This is a form of journalism that can be consumed globally, you can walk down the street and read The Guardian in England on your cell phone, if you choose to. So I think that … yes, I’m, I’m optimistic and that’s the whole premise of the CUNY Graduate School of Journalism is that we can prepare students for the new world and still retain the eternal verities of what we, what we knew as traditional journalism.

HEFFNER: Well then why has there been so much pessimism about that? What are the factors, honestly reviewed that have lead many people to say, “Look, the old days, they’re gone”.

SHEPARD: Well, the old days are gone. But there are going to be new days. I mean the reason people are pessimistic is they look around, they see their daily newspaper being hollowed out. Bureaus being closed, people being laid off. What they don’t see is the parallel universe that is growing up in journalism … Pro Publica for investigative reporting. Politico for Washington reporting. Kaiser Health News, Huffington Post … all kinds of ways of doing journalism that didn’t exist a few years ago.

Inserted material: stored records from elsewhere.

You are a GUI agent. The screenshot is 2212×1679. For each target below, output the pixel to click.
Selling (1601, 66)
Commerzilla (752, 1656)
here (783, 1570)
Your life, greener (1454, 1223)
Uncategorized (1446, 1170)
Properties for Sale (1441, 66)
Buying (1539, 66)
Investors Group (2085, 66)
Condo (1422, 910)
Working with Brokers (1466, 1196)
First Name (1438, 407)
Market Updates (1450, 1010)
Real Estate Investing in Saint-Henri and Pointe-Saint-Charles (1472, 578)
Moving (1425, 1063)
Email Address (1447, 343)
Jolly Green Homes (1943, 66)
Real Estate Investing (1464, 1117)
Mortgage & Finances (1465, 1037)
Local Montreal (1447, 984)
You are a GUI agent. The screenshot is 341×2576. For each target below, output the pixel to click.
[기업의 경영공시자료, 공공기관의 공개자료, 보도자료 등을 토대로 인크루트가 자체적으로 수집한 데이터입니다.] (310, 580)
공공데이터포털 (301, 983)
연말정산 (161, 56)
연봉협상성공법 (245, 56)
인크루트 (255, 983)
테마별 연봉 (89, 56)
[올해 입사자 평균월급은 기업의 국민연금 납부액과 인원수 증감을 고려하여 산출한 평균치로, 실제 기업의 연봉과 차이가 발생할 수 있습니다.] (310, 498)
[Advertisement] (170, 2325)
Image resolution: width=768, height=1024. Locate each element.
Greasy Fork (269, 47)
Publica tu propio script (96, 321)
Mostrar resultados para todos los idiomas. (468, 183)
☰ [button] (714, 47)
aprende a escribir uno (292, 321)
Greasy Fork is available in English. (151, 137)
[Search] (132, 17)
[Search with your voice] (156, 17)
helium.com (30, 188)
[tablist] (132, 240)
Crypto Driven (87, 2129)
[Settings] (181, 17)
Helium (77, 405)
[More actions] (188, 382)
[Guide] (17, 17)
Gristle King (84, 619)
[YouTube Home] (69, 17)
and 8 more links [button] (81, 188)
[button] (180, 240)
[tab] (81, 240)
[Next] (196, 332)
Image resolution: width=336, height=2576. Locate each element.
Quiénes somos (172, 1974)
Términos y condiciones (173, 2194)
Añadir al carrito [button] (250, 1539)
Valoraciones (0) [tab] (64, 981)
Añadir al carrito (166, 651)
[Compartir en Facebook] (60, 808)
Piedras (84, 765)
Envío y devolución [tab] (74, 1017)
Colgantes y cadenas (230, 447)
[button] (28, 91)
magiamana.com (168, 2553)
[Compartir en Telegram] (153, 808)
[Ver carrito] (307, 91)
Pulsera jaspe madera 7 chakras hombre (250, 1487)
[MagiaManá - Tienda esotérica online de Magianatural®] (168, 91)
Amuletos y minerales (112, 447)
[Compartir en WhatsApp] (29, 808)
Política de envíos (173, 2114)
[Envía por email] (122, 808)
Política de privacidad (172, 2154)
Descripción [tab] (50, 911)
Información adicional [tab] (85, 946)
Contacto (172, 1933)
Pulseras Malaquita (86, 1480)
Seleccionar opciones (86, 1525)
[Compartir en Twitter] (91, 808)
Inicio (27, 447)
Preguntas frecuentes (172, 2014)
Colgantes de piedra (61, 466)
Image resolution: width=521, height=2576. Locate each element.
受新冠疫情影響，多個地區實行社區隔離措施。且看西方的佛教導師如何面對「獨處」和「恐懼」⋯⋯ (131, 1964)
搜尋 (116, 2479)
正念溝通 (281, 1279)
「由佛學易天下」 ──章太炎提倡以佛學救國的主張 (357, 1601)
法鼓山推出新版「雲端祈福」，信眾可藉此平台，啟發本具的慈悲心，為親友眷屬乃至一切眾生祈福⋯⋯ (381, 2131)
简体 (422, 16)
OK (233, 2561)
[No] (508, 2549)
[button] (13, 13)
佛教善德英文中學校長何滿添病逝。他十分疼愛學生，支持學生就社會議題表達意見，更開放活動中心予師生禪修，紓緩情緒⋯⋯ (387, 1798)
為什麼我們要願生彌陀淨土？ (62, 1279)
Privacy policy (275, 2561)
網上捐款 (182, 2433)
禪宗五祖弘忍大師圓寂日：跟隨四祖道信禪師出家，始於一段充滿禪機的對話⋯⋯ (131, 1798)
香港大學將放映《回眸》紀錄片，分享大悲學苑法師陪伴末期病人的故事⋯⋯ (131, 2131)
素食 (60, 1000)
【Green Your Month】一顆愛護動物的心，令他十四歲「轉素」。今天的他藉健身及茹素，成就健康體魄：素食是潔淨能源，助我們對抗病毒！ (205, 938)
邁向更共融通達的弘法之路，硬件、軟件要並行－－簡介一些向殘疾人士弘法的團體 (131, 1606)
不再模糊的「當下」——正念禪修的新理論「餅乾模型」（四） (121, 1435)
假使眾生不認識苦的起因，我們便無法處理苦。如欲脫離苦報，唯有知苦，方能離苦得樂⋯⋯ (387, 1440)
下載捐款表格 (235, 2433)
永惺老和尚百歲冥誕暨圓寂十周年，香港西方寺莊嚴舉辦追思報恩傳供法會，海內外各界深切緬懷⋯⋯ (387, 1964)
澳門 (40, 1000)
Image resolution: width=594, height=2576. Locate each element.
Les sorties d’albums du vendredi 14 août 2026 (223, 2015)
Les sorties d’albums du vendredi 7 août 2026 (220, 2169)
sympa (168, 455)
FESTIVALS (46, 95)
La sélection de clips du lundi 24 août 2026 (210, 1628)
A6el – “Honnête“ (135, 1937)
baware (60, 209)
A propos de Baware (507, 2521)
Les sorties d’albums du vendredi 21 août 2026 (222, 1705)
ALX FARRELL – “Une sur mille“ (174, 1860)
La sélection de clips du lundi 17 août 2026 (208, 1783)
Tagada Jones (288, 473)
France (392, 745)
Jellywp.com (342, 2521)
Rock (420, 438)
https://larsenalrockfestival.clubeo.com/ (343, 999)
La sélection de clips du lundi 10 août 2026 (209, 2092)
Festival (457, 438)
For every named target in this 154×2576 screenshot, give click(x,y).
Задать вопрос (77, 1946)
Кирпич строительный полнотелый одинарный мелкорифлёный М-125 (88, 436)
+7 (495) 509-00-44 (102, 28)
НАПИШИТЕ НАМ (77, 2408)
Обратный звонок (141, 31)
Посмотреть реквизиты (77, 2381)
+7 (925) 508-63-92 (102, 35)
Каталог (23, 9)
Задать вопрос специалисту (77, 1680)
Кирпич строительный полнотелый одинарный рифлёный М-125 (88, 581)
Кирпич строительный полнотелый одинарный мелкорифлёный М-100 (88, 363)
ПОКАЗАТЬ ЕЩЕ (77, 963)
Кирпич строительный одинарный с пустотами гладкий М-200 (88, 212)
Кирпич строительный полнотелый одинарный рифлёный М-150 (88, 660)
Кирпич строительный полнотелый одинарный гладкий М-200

So, I’m … I, I’m very, very hopeful. You know something called Inside Climate News won a Pulitzer Prize this year for national reporting. And something called California Watch was a Pulitzer finalist for public service reporting. People aren’t aware of that, but they are aware when the see lay-offs happening. So I think the perception … the reality is much more encouraging than the perception people have.

HEFFNER: What’s happened to the concept of “profession”?

SHEPARD: Well, ahh, that’s a very good question. What has happened to my generation is, is an amazing change to the point where we professionals who took our role very seriously as gatekeepers, who help, help filter the news and tell you what was important and came up with new stories that you wouldn’t think to ask for on a Google search … we, we have been displaced to some degree by what, you know, the people formerly called “the audience” … journalism is now not just a product, but it’s a process. It’s a two way street, it’s a conversation and anyone can be a journalist, or at least commit an act of journalism.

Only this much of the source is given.